Si chinò sul microfono.

«Meraviglioso» disse, con un’occhiata piena di una specie di malizia professionale, mentre Jackaline faceva oscillare ritmicamente le tette nella luce scarlatta. Des mostrò il dito medio a Strike e tornò alla sua pila di vecchi dischi in vinile.

Accettando l’inevitabile, Strike si lasciò scortare alla porta. Nessuno lo guardò; l’attenzione del pubblico restava divisa tra Jackaline e Lionel Messi in tv. Sulla soglia, Strike si fermò per far passare un gruppo di giovani benvestiti, tutti già evidentemente alticci.

«Tette!» urlò il primo di loro, indicando la spogliarellista. «Tette!»

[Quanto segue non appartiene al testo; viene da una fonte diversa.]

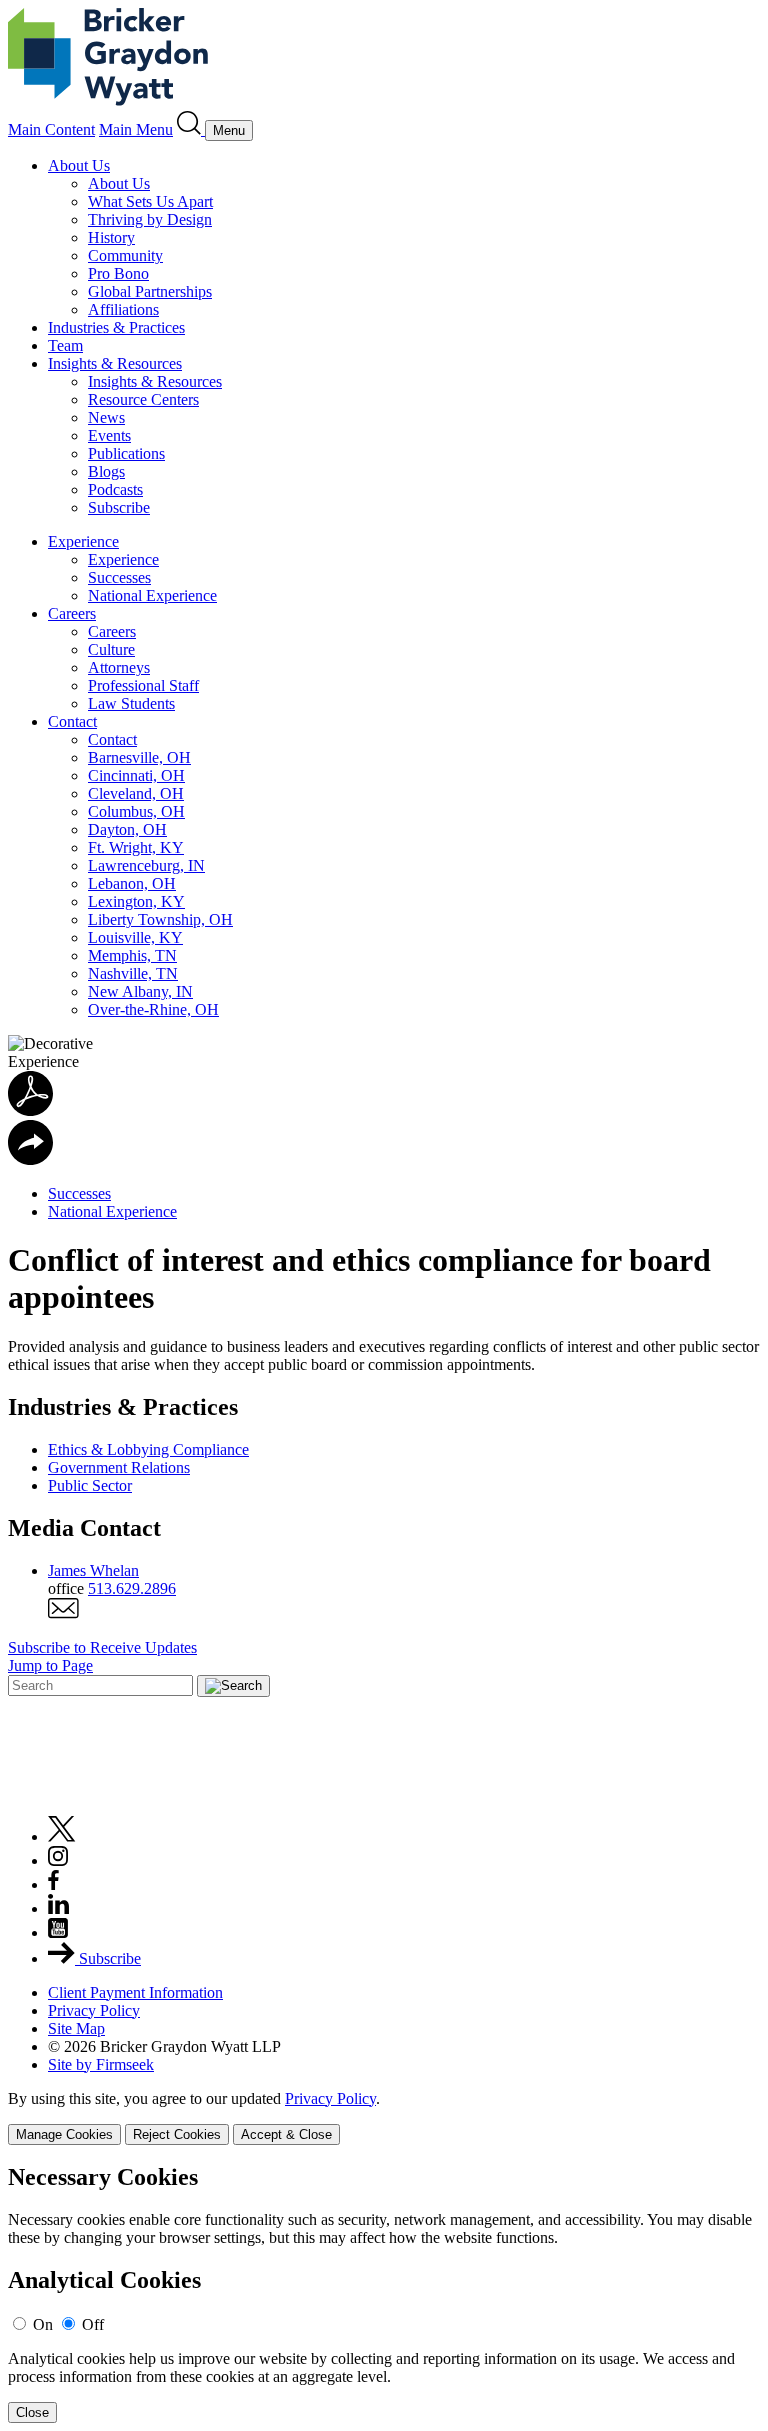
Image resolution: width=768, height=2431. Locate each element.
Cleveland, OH (136, 793)
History (111, 237)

Il buttafuori ebbe da ridire su questa modalità di ingresso. Ne seguì un battibecco: chi aveva strillato venne minacciato dagli amici e dal buttafuori, il quale accompagnò i suoi improperi con colpi di indice sul petto del ragazzo.

Strike aspettò pazientemente che tornasse la calma. Quando ai giovani fu finalmente permesso di entrare, Strike uscì sulle note di apertura di The Only Way Is Up, di Yazz.